Task instructions:
All of the data should be restated exactly as it stands.

☆ ☆ ☆ ☆

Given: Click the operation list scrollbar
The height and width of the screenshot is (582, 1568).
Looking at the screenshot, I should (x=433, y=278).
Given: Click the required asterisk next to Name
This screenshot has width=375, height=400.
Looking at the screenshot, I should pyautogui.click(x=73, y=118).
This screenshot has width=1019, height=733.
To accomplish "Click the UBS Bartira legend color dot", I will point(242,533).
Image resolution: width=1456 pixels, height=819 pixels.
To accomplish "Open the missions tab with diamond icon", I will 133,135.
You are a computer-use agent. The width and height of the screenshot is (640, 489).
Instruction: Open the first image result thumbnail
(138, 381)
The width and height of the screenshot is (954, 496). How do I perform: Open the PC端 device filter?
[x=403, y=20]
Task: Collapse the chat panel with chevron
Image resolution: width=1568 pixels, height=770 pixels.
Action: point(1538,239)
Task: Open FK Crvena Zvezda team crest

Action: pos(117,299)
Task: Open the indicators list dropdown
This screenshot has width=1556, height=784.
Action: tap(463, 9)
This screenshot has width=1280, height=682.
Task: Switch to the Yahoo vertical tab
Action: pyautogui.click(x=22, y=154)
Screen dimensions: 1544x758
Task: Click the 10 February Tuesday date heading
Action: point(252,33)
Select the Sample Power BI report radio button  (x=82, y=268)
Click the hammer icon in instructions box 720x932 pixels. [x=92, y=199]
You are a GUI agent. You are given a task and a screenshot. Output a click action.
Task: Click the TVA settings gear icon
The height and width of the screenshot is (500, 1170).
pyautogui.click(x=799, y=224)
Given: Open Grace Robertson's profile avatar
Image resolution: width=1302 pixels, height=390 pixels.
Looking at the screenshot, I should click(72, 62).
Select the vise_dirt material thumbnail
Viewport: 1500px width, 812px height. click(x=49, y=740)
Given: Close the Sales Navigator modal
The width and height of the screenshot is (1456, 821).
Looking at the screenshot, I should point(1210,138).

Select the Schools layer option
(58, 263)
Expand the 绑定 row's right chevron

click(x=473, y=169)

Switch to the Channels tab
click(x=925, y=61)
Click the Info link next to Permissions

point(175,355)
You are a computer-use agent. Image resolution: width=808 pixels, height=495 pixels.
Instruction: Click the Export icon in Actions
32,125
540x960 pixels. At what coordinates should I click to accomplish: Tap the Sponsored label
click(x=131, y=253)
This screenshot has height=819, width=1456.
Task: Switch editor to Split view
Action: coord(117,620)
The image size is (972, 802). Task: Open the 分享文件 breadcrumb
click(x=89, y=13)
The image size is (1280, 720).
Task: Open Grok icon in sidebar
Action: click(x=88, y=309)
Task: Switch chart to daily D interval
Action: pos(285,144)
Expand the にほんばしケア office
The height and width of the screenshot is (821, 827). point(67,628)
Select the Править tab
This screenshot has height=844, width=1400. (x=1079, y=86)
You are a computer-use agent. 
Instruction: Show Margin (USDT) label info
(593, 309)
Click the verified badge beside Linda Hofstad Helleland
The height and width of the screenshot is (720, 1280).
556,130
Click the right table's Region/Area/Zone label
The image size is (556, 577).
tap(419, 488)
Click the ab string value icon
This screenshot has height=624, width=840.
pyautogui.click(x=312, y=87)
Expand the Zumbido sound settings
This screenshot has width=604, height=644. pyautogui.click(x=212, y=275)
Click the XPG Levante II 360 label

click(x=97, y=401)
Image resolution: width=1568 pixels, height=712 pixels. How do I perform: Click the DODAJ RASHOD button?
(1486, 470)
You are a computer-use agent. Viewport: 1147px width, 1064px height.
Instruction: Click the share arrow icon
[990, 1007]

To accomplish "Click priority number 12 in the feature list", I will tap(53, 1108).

☆ ☆ ☆ ☆

Expected answer:
Given: Click the operation list scrollbar
The height and width of the screenshot is (582, 1568).
Looking at the screenshot, I should (x=433, y=278).
Given: Click the required asterisk next to Name
This screenshot has width=375, height=400.
Looking at the screenshot, I should pyautogui.click(x=73, y=118).
This screenshot has width=1019, height=733.
To accomplish "Click the UBS Bartira legend color dot", I will point(242,533).
Image resolution: width=1456 pixels, height=819 pixels.
To accomplish "Open the missions tab with diamond icon", I will 133,135.
You are a computer-use agent. The width and height of the screenshot is (640, 489).
Instruction: Open the first image result thumbnail
(138, 381)
The width and height of the screenshot is (954, 496). How do I perform: Open the PC端 device filter?
[x=403, y=20]
Task: Collapse the chat panel with chevron
Image resolution: width=1568 pixels, height=770 pixels.
Action: point(1538,239)
Task: Open FK Crvena Zvezda team crest

Action: pos(117,299)
Task: Open the indicators list dropdown
This screenshot has width=1556, height=784.
Action: tap(463, 9)
This screenshot has width=1280, height=682.
Task: Switch to the Yahoo vertical tab
Action: pyautogui.click(x=22, y=154)
Screen dimensions: 1544x758
Task: Click the 10 February Tuesday date heading
Action: point(252,33)
Select the Sample Power BI report radio button  (x=82, y=268)
Click the hammer icon in instructions box 720x932 pixels. [x=92, y=199]
You are a GUI agent. You are given a task and a screenshot. Output a click action.
Task: Click the TVA settings gear icon
The height and width of the screenshot is (500, 1170).
pyautogui.click(x=799, y=224)
Given: Open Grace Robertson's profile avatar
Image resolution: width=1302 pixels, height=390 pixels.
Looking at the screenshot, I should click(72, 62).
Select the vise_dirt material thumbnail
Viewport: 1500px width, 812px height. click(x=49, y=740)
Given: Close the Sales Navigator modal
The width and height of the screenshot is (1456, 821).
Looking at the screenshot, I should point(1210,138).

Select the Schools layer option
(58, 263)
Expand the 绑定 row's right chevron

click(x=473, y=169)

Switch to the Channels tab
click(x=925, y=61)
Click the Info link next to Permissions

point(175,355)
You are a computer-use agent. Image resolution: width=808 pixels, height=495 pixels.
Instruction: Click the Export icon in Actions
32,125
540x960 pixels. At what coordinates should I click to accomplish: Tap the Sponsored label
click(x=131, y=253)
This screenshot has height=819, width=1456.
Task: Switch editor to Split view
Action: coord(117,620)
The image size is (972, 802). Task: Open the 分享文件 breadcrumb
click(x=89, y=13)
The image size is (1280, 720).
Task: Open Grok icon in sidebar
Action: click(x=88, y=309)
Task: Switch chart to daily D interval
Action: pos(285,144)
Expand the にほんばしケア office
The height and width of the screenshot is (821, 827). point(67,628)
Select the Править tab
This screenshot has height=844, width=1400. (x=1079, y=86)
You are a computer-use agent. 
Instruction: Show Margin (USDT) label info
(593, 309)
Click the verified badge beside Linda Hofstad Helleland
The height and width of the screenshot is (720, 1280).
556,130
Click the right table's Region/Area/Zone label
The image size is (556, 577).
tap(419, 488)
Click the ab string value icon
This screenshot has height=624, width=840.
pyautogui.click(x=312, y=87)
Expand the Zumbido sound settings
This screenshot has width=604, height=644. pyautogui.click(x=212, y=275)
Click the XPG Levante II 360 label

click(x=97, y=401)
Image resolution: width=1568 pixels, height=712 pixels. How do I perform: Click the DODAJ RASHOD button?
(1486, 470)
You are a computer-use agent. Viewport: 1147px width, 1064px height.
Instruction: Click the share arrow icon
[990, 1007]

To accomplish "Click priority number 12 in the feature list", I will tap(53, 1108).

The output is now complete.